Tek bir şeyi yapamadılar: Milletin sesini kısamadılar. 19 Mart darbe girişimiyle, demokrasiye son darbeyi vuracak, milletin sesini, nefesini keseceklerdi… Ama millet, öyle bir ayağa kalktı ki, kendileri nefessiz kaldılar. Milletin karşısında öyle çaresiz, öyle aciz bir haldeler ki… Ellerinde Türk bayraklarıyla ‘hak, hukuk, adalet’ isteyen gençlerin karşısına çıkıp, onları ikna edebilecek tek bir cümleleri kalmadı. Öyle çaresiz, öyle aciz bir haldeler ki… ‘Devlet, iftirayla şantajla değil, adaletle yönetilir’ diye devlet adamlığı dersi veren çiftçilerimizin karşısına çıkmaya yüzleri yok. Öyle çaresiz, öyle aciz bir haldeler ki… Milletin önünde rakipleriyle eşit şartlarda yarışmaktan korkup, yargının arkasına sığınıyorlar. Çıkın saklandığınız yerden, çıkın. Yargıyı rahat bırakın. Mahkemeler, siyasi meseleleri çözemezler. O meseleleri, ancak millet çözer. Sandıktan kaçarak, yargının arkasına saklanarak geçirdiğiniz her gün, bu millete yaşattığınız eziyetler daha çok artıyor. Milli iradeye savaş açarak, çıkmaz bir yola girdiniz.

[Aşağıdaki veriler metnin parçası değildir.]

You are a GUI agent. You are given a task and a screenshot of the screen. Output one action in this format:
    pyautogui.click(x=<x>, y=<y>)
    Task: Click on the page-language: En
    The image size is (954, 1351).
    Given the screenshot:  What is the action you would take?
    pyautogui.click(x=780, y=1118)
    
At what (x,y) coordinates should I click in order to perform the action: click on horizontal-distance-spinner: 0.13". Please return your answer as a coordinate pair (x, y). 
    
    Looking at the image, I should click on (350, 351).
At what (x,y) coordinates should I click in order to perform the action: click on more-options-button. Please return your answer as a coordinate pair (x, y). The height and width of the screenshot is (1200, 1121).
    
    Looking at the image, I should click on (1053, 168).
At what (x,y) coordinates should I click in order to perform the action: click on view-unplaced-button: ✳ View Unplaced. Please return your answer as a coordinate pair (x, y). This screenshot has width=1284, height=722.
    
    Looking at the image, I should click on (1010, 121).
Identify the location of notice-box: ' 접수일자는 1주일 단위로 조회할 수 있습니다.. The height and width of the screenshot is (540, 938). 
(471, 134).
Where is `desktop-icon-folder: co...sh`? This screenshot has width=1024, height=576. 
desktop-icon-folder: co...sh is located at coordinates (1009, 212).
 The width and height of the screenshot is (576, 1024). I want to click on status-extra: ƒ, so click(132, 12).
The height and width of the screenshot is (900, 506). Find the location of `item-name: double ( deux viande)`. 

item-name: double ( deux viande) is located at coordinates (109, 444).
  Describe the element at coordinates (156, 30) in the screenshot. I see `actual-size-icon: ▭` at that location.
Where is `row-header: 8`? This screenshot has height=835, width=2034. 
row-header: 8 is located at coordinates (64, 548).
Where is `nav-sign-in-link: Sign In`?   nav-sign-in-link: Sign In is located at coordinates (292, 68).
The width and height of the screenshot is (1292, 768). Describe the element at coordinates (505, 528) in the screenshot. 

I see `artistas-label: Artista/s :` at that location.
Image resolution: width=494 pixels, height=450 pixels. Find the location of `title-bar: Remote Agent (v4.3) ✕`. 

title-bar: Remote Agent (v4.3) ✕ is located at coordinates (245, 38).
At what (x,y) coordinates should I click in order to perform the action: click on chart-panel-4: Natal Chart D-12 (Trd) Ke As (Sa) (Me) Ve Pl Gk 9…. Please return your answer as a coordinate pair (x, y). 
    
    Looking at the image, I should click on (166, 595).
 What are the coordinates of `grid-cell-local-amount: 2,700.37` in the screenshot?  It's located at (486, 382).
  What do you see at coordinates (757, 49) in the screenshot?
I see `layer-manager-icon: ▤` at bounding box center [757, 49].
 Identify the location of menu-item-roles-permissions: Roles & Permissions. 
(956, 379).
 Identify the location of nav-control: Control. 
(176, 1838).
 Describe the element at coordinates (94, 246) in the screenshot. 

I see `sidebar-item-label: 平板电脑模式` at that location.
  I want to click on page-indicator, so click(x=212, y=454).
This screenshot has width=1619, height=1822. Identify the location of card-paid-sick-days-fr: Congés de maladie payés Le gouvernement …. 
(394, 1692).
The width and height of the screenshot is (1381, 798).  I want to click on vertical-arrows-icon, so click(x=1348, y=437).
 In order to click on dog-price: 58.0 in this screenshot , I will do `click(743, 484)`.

Burası, Gazi Mustafa Kemal Atatürk’ün Cumhuriyet’idir. Burası, milli iradeye dayanan, demokratik bir cumhuriyettir. 23 Nisan 1920’den beri, bu ülkede millet ne derse, o olur. Bu ülkede hiç kimse millete rağmen, milleti hiçe sayarak koltuğunda oturamaz. Bu gerçeği unutmuş olanlar olabilir. Ama millet unutmadı, unutmayacak. Çünkü ulusal egemenlik, bizim özgürlük ve bağımsızlığımızın, cumhuriyet ve demokrasimizin teminatıdır. Ulusal egemenlik, çocuklarımızın mutluluk ve huzurunun teminatıdır. Bugün ülkemizin dört bir yanını donattığımız ay yıldızlı bayrağımız, milletçe bağımsızlığımızın, egemenliğimizin en güzel, en şanlı simgesidir. Gelin, 23 Nisan’da astığımız bayrakları 19 Mayıs’a kadar dalgalandırmaya devam edelim. Evlerimizde, iş yerlerimizde, arabalarımızda, cep telefonlarımızda bayraklarımız hep gözümüzün önünde olsun. Bayrağımızın simgelediği değerler için, mücadeleyi her gün daha da büyütelim. Bizi bekleyen güzel günlere hep birlikte, umutla, cesaretle, azimle yürüyelim. Bayramımız kutlu olsun. Yaşasın 23 Nisan, yaşasın çocuklar, yaşasın Türkiye, yaşasın Cumhuriyet. Kalın sağlıcakla. Ekrem İmamoğlu. Silivri Cezaevi.”